A business process is the sum of the activities needed to achieve a particular business outcome, as well as the logical progression these activities must follow. For example:

  • Onboarding new clients
  • Creating proposals
  • Sourcing raw materials
  • Shipping finished goods
  • Invoicing customers

Business process management (BPM) is a structured way of improving business processes. It involves analyzing, modeling, implementing, measuring, and optimizing business processes to increase the efficiency, effectiveness, and agility of business operations. 

BPM helps organizations — of all sizes in any industry — streamline processes, eliminate bottlenecks, reduce costs, and improve the quality of products and services. For example: 

  • Scoring leads based on specific actions and criteria, like clicks and past purchases.
  • Creating standardized forms and templates to help speed up new client onboarding.
  • Automating routine tasks like data collection and reporting.

What’s an example of business process management?

One example of business process management could be how a company handles IT requests.
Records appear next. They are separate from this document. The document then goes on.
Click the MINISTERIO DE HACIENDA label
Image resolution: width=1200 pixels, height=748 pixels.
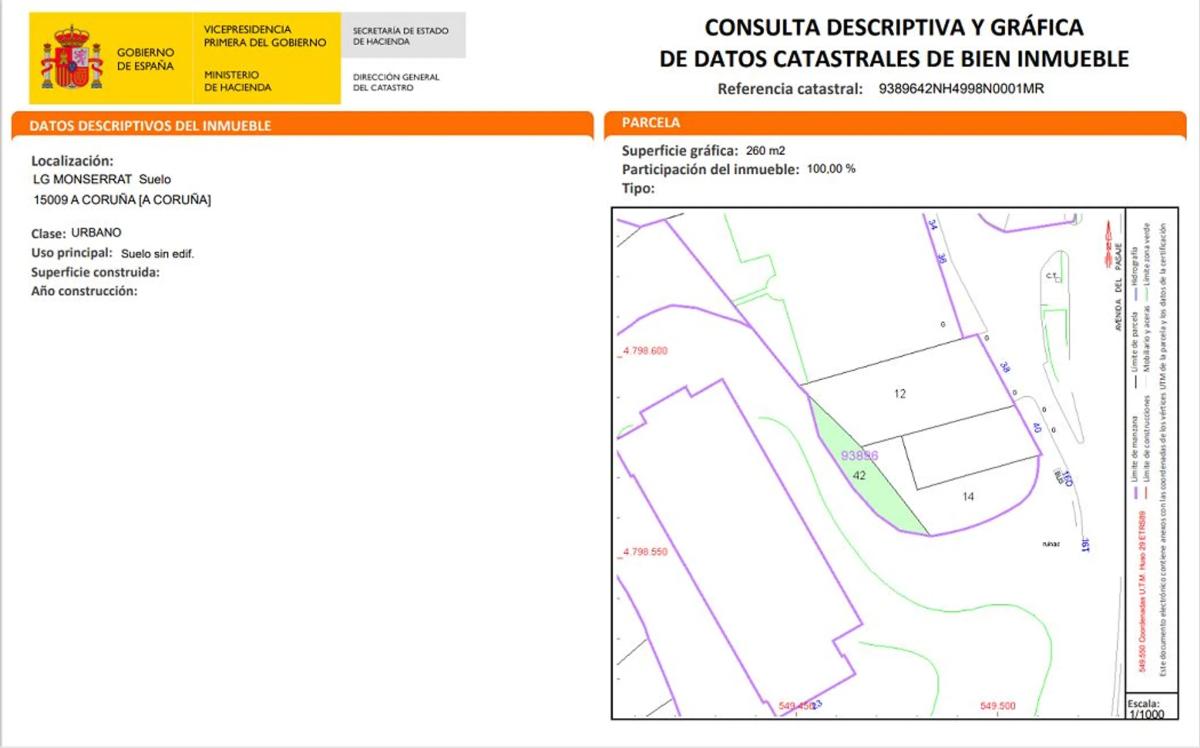(x=237, y=81)
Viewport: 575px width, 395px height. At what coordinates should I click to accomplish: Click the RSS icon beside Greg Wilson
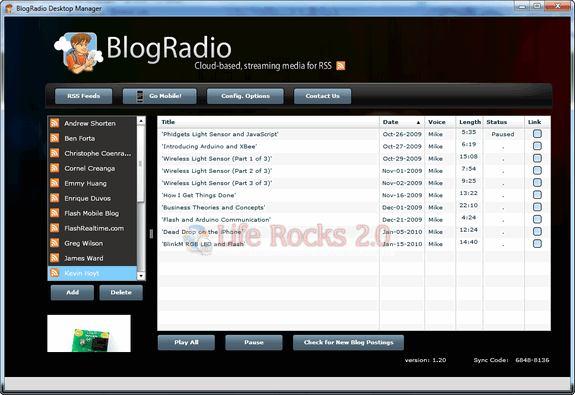tap(55, 243)
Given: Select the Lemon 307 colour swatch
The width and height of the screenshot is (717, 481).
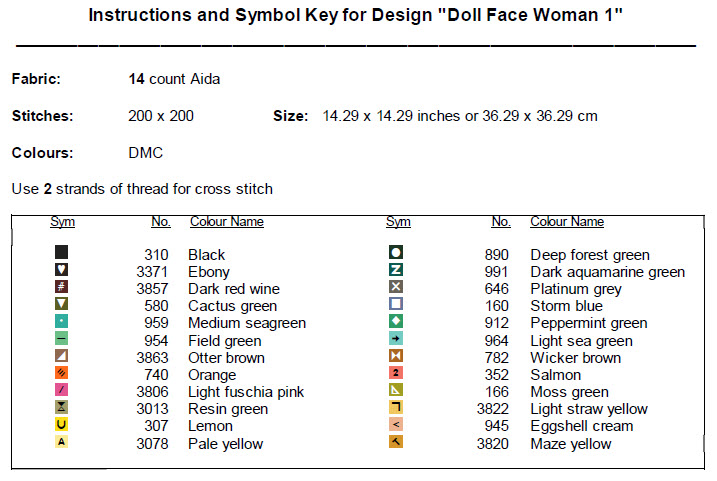Looking at the screenshot, I should 61,425.
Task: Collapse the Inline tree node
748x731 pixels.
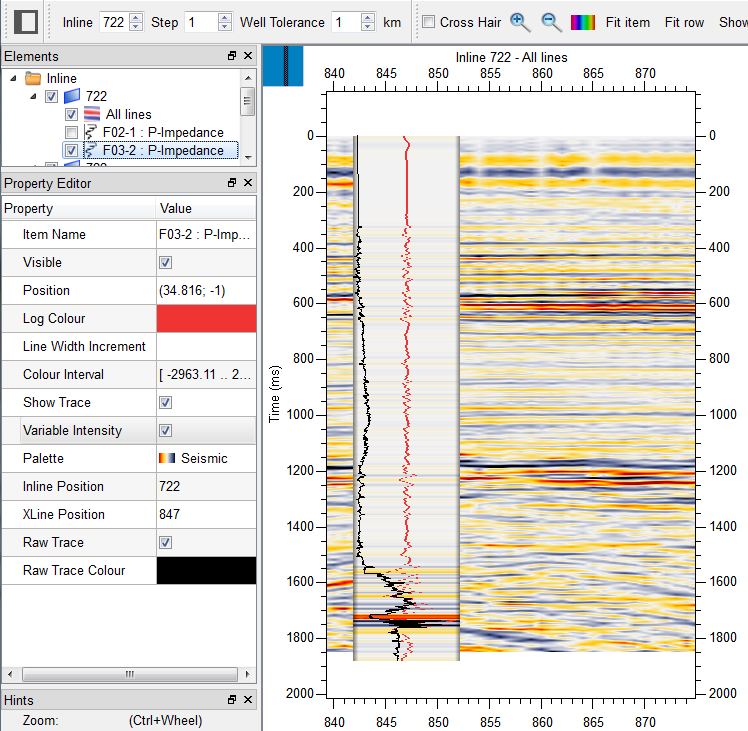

The process would cover: 

  • how employees report issues and requests 
  • how the IT team assigns and resolves tasks 
  • how the IT team communicates with the requesters throughout the process

On monday.com, that would look a little something like this:

One example of business process management is the IT requests and approvals board on monday.com

Any time you standardize and make a process more efficient, you engage in business process management. However, it doesn’t have to include investing in automation technology — most companies can achieve good results by using the right software for the job.

It’s all about finding ways to make everyday activities as efficient as possible for your team.

What are the types of business process management?

There are three main types of business process management (BPM).

  • Human-centric BPM: Deals with processes that are heavily dependent on human interaction. For example, work that requires human approval, like hiring new talent or signing off creative work.
  • Document-centric BPM: Revolves around the management of documents within processes, like checking, revising, and signing contracts and legal agreements.
  • Integration-centric BPM: Handles processes that primarily jump between your existing systems, like human resource management (HRM), customer relationship management (CRM), or enterprise resource planning (ERP) without much human involvement.

What are the five steps of business process management?

The five steps of business process management (BPM) are as follows:

  1. Design: Work with stakeholders to review the current process, workflow, and tasks, spot areas of weakness, and understand how you can address them in line with company objectives.
  2. Model: Next, identify, define, and present a model of the new process to stakeholders. Describe specific details, like timelines, task descriptions, and data flows. You should also establish metrics for measuring the success of your project. [Hint: Using BPM tools during this stage is helpful.]
  3. Execute: Before implementing the newly designed and modeled process to everyone, perform a proof of concept and test it on a small group first.
  4. Monitor: Observe the new process, measure improvements in efficiency using the predefined metrics, and identify any areas for improvement or optimization.
  5. Optimize: Make final adjustments to the process to improve business activity based on the monitoring results, increasing efficiency and effectiveness.

The five steps of business process management (BPM)

[Image source]

These steps provide a structured and cyclical approach to improving business processes, ultimately leading to more efficient and effective operations.

What’s the difference between business process management, project management, and workflow management?

The main difference between business process management (BPM) and project management is that BPM focuses on improving the efficiencies of day-to-day business processes, while project management involves one-time events that typically have a defined start and end point.

That said, these two management techniques can overlap. For example, companies often create several new business processes during projects. After project managers implement these processes, it’s the process managers who assess, adjust, and optimize them daily.  

Workflow management involves organizing, documenting, tracking, and optimizing a sequence of tasks to ensure they are completed efficiently and effectively. 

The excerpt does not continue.